Non-thermal plasma (NTP) discharges in exhaust gas have been studied as a potential method to reduce NOx and PM emissions in diesel exhaust, NOx and cold start hydrocarbons in lean gasoline exhaust, as well as methane and NOx emissions from LNG marine engines. Vehicle exhaust gases, both diesel and gasoline, undergo chemical changes when exposed to plasma. Logically, oxidation processes dominate in the presence of oxygen. These reactions include oxidation of hydrocarbons, carbon monoxide, and, to a degree, diesel particulate matter. Nitric oxide (NO) can be oxidized by plasma to NO₂.

The oxidation properties of plasma have been utilized in the treatment of flue gases from power plants [118]. In power plant flue gas treatment, the purpose of the plasma is to oxidize NO to NO₂ and subsequently to nitric acid. The desired products, in the form of ammonium salts, are then obtained by reacting the formed acid with ammonia. Industrial plasma systems have also been demonstrated for VOC removal.

Obviously, this method of NOx removal is not applicable for trucks or cars. The objective in the plasma treatment of exhaust gases from internal combustion engines is the reduction, as opposed to oxidation, of NOx. Contrary to some earlier literature reports, plasma alone is not a viable NOx control method due to its oxidizing character. However, combinations of plasma with catalysts, referred to as “plasma-assisted catalysts” or simply “plasma catalysts”, have been suggested for NOx reduction. Plasma catalysts were demonstrated to have efficiencies comparable to those of active HC-SCR systems, removing about 50% of NOx at a fuel economy penalty of less than 5% [415]. Unfortunately, this level of performance was not sufficient to meet the regulatory NOx reduction targets that became effective in the United States and the EU around 2005-2010.

Plasma systems have also been studied for the reduction of diesel particulate matter by low temperature oxidation. It was attempted without success to combine the NOx and PM control functions by plasma in one device—an NTP reactor for the simultaneous control of NOx and PM. More recent research has focused on the use of plasma-catalytic reactors for the reduction of methane and NOx emissions from natural gas (LNG) marine engines [6600][6601].
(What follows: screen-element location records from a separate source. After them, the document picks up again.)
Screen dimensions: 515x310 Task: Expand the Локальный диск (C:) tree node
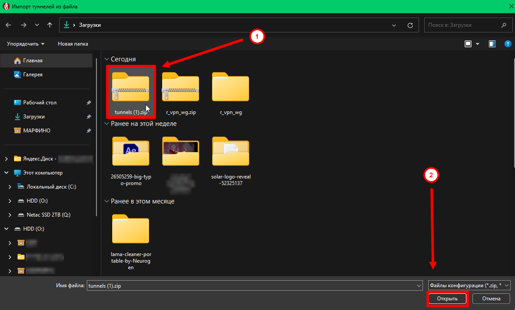[x=10, y=187]
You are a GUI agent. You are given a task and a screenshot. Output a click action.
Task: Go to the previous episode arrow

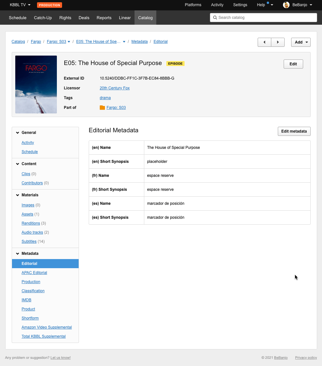point(264,42)
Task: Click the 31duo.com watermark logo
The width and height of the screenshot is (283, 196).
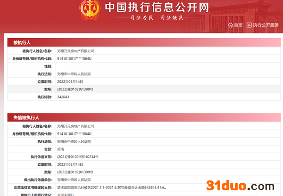Action: pos(243,185)
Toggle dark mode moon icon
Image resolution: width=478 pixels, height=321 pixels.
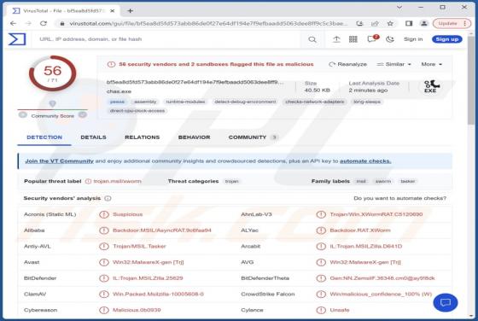click(x=390, y=39)
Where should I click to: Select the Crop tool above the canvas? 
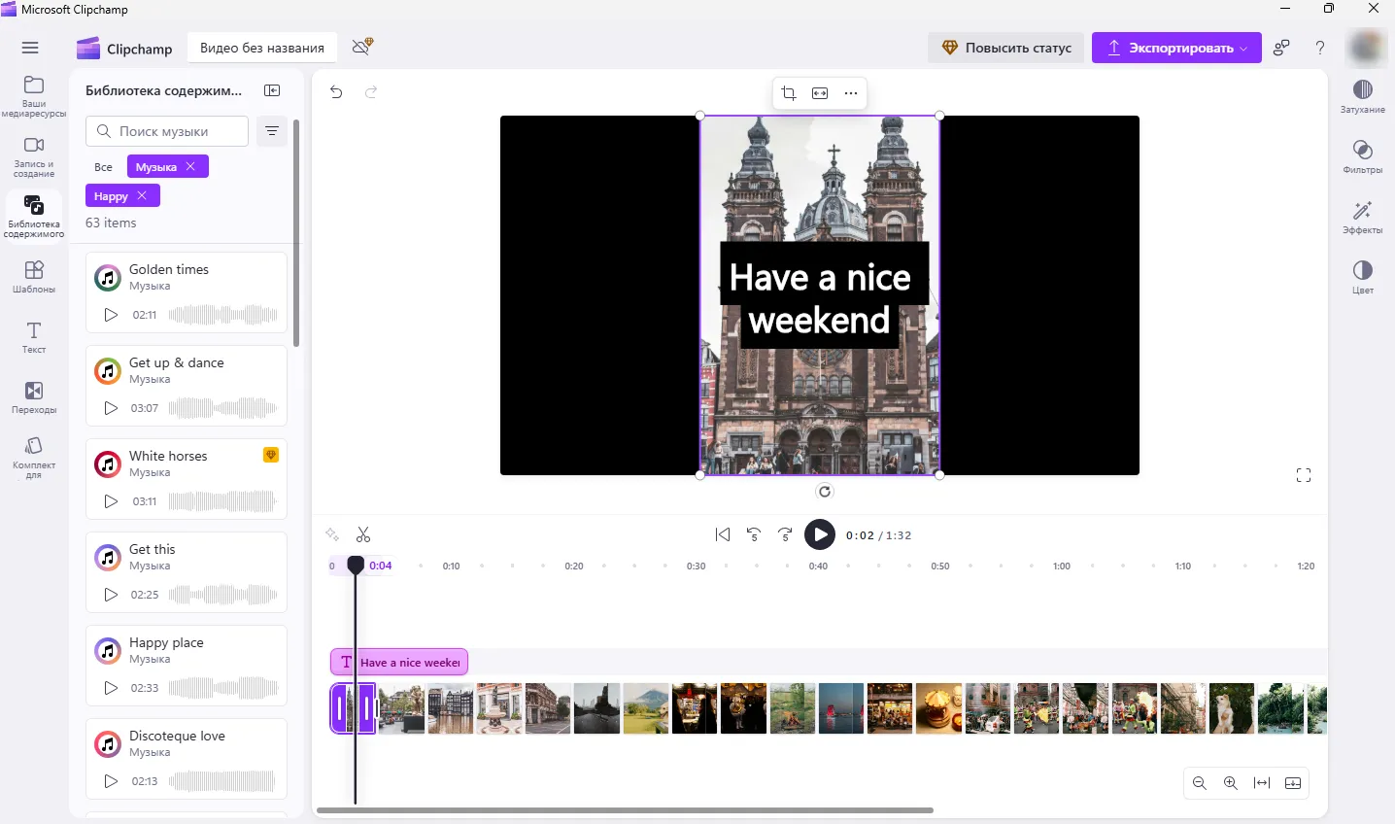point(788,93)
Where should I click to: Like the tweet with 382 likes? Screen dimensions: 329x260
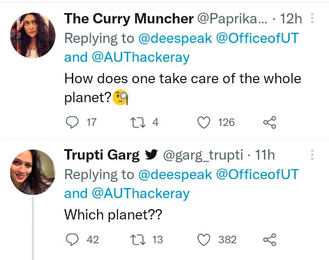(x=204, y=239)
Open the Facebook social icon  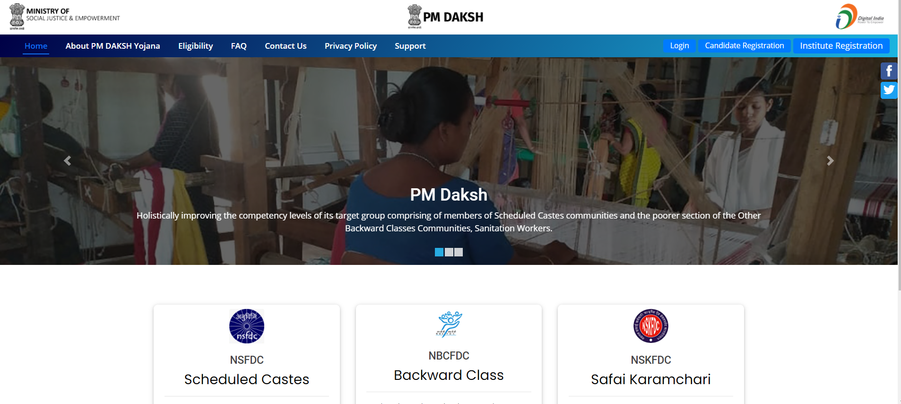point(889,71)
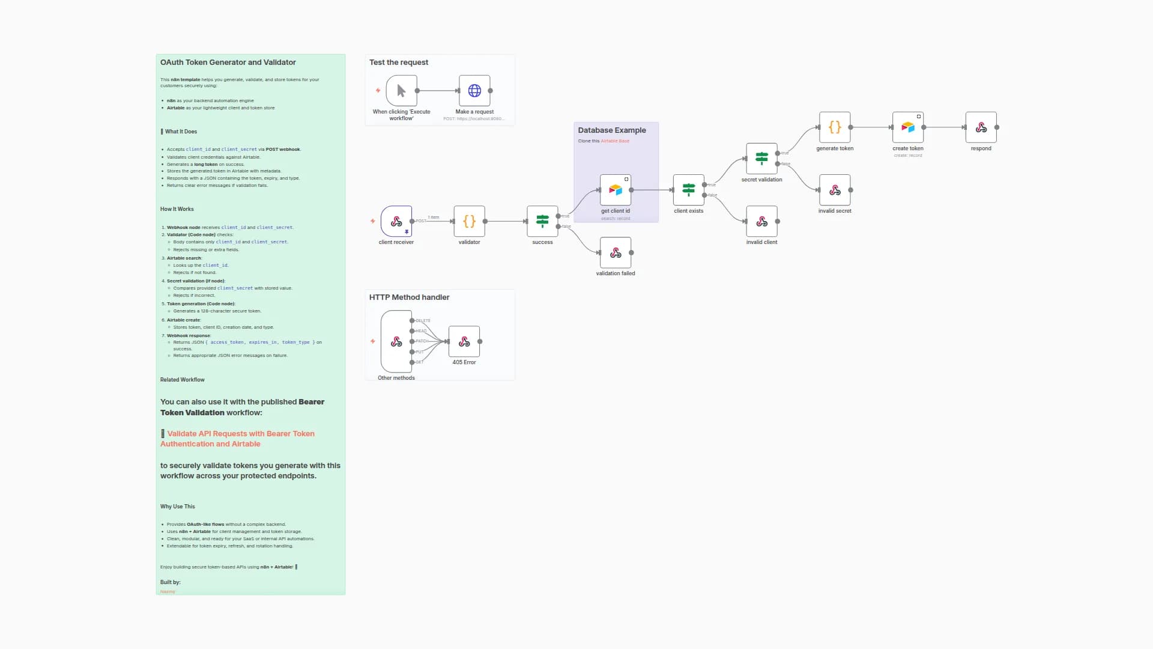Image resolution: width=1153 pixels, height=649 pixels.
Task: Select the 'invalid secret' response node
Action: click(835, 190)
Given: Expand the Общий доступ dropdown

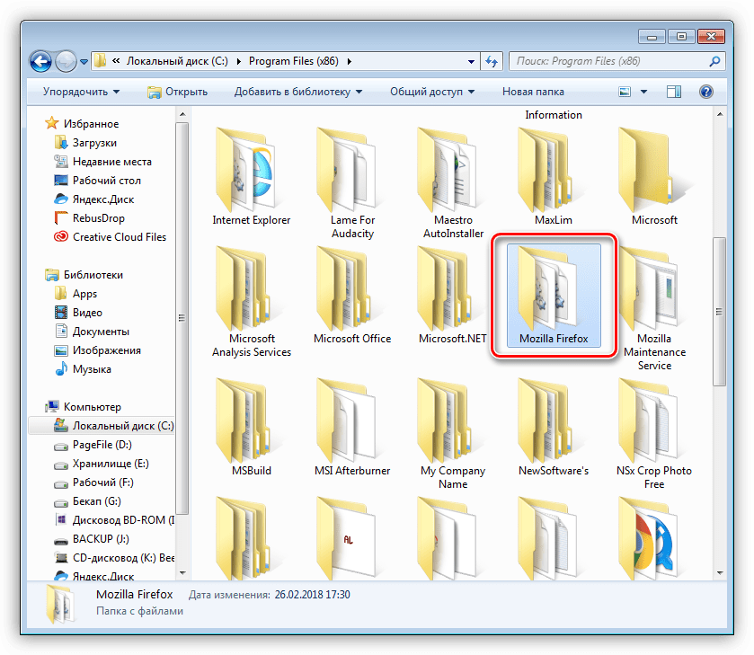Looking at the screenshot, I should tap(432, 92).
In spite of the large body of research conducted in the late 1990s and early 2000s, plasma-based technologies could not be developed to meet the regulatory emission reduction targets and have not been commercialized for internal combustion engines. However, there is some continued interest in this technology. In the future, plasma could become a viable choice for exhaust emission abatement systems for some niche applications.